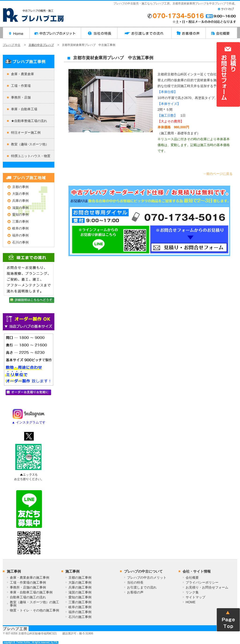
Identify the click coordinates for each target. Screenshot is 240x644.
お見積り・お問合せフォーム (207, 587)
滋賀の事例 (20, 208)
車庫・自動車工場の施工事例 (31, 592)
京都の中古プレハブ (41, 45)
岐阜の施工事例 (80, 607)
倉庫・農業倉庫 (23, 74)
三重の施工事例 (80, 602)
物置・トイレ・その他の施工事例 (34, 610)
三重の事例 (20, 221)
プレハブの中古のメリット (147, 578)
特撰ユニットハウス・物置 (31, 156)
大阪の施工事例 (80, 582)
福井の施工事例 (80, 612)
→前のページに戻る (218, 174)
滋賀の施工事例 (80, 592)
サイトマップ (195, 597)
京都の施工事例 (80, 578)
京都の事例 (20, 187)
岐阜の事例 (20, 228)
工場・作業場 (21, 86)
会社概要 (192, 578)
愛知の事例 (20, 214)
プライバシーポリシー (202, 582)
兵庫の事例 (20, 200)
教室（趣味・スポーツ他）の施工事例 (34, 604)
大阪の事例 (20, 194)
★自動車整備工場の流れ (29, 121)
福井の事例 (20, 235)
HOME (190, 602)
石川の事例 (20, 242)
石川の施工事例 (80, 617)
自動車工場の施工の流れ (28, 597)
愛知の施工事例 (80, 597)
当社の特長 (135, 582)
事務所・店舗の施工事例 (28, 587)
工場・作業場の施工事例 (28, 582)
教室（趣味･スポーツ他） (30, 144)
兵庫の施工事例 (80, 587)
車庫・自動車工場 (24, 109)
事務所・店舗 (21, 97)
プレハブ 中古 (12, 45)
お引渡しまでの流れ (142, 587)
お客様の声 (135, 592)
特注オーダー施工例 (26, 132)
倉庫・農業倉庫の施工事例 (30, 578)
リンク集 (192, 592)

#####

# AIM OF THE TASK
Please output all of the data above line for line with no changes, but leave out the images.

# SOLVED PROBLEM
Identify the click coordinates for each target. Screenshot is 240x644.
お見積り・お問合せフォーム (207, 587)
滋賀の事例 (20, 208)
車庫・自動車工場の施工事例 (31, 592)
京都の中古プレハブ (41, 45)
岐阜の施工事例 (80, 607)
倉庫・農業倉庫 (23, 74)
三重の施工事例 (80, 602)
物置・トイレ・その他の施工事例 (34, 610)
三重の事例 (20, 221)
プレハブの中古のメリット (147, 578)
特撰ユニットハウス・物置 (31, 156)
大阪の施工事例 (80, 582)
福井の施工事例 (80, 612)
→前のページに戻る (218, 174)
滋賀の施工事例 (80, 592)
サイトマップ (195, 597)
京都の施工事例 (80, 578)
京都の事例 (20, 187)
岐阜の事例 (20, 228)
工場・作業場 (21, 86)
会社概要 (192, 578)
愛知の事例 (20, 214)
プライバシーポリシー (202, 582)
兵庫の事例 (20, 200)
教室（趣味・スポーツ他）の施工事例 (34, 604)
大阪の事例 (20, 194)
★自動車整備工場の流れ (29, 121)
福井の事例 (20, 235)
HOME (190, 602)
石川の事例 (20, 242)
石川の施工事例 (80, 617)
自動車工場の施工の流れ (28, 597)
愛知の施工事例 (80, 597)
当社の特長 (135, 582)
事務所・店舗の施工事例 (28, 587)
工場・作業場の施工事例 (28, 582)
教室（趣味･スポーツ他） (30, 144)
兵庫の施工事例 (80, 587)
車庫・自動車工場 (24, 109)
事務所・店舗 (21, 97)
プレハブ 中古 (12, 45)
お引渡しまでの流れ (142, 587)
お客様の声 (135, 592)
特注オーダー施工例 (26, 132)
倉庫・農業倉庫の施工事例 (30, 578)
リンク集 (192, 592)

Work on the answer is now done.